Pass or Fail: What Are the Alternatives to Retention and Social Promotion?

In this multi-part series, I provide a dissection of the phenomenon of retention and social promotion. Also, I describe the many different methods that would improve student instruction in classrooms and eliminate the need for retention and social promotion if combined effectively.

While reading this series, periodically ask yourself this question: Why are educators, parents and the American public complicit in a practice that does demonstrable harm to children and the competitive future of the country?

It’s clear that the social promotion and retention strategies and the pass-or-fail focus of our current school system, have high price tags and return very little on investment. The long-term problems are very real and very costly. Although there are inevitable differences of opinion, most educators agree that the high costs associated with retention and social promotion policies warrant a very careful review.

The ineffectiveness of these strategies indicates that we need to develop an entirely new way of helping students with academic problems. Indeed, the fact that these actions are so frequently counterproductive to the individual student is a warning signal that they need much more than a mere review.
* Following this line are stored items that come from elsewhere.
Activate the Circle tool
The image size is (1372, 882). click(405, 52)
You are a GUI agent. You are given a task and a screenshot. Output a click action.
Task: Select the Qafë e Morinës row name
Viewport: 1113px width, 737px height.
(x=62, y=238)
Retention and social promotion are symptoms of a serious societal dysfunction that can only be cured by the development of a new, qualitatively different education system. The starting point for this new system must be the individual girl or boy and their ability to develop intellectually and psychologically in a variety of learning contexts.
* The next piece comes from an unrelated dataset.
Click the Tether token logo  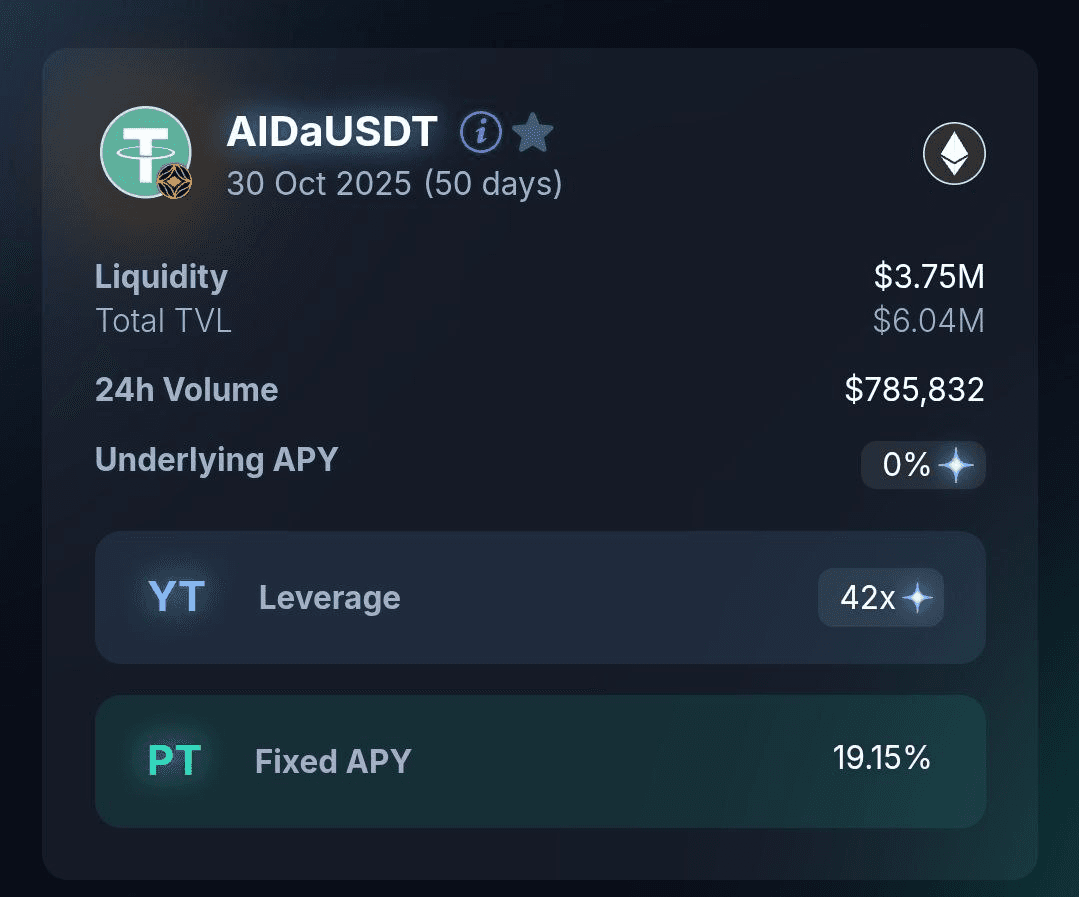tap(146, 152)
But what type of alternative system are we proposing?

Because of the chaos and dysfunction that is prevalent in the current system, we must first be clear on what we’re not aiming for regarding systemic improvements.

Many alternative strategies can reduce the incidence of retention and social promotion. There are plenty of these kinds of alternatives, and some of them go so far as to focus on preventing the failure cycle that sustains poor performance. Other proposals try to transform social promotion and retention into an effective intervention process. Unfortunately, none of these proposals stands out as a clear winner.

Because some alternatives to retention and social promotion are already available, one must ask oneself why so few of them are used. Why is it that we are forcing Common Core standards on our children in spite of overwhelming evidence that such standardized learning and over-testing is ineffective?

Numerous studies have explored alternative strategies to retention and social promotion. One such study, by McDonald and Bean, offers 25 alternatives to retention. In the course of their study, McDonald and Bean note that “retention has often been reviewed as a necessity in most school systems by faculty and administration,” but suggest that this is a misguided view.

Their key observation is that the research does not support retention or social promotion as the only options for students falling behind academically. Moreover, they contend that retention is decidedly unhelpful and largely unsuccessful as a strategy for academic recovery. In the end, they conclude it is little more than a “prevailing evil in public schools.”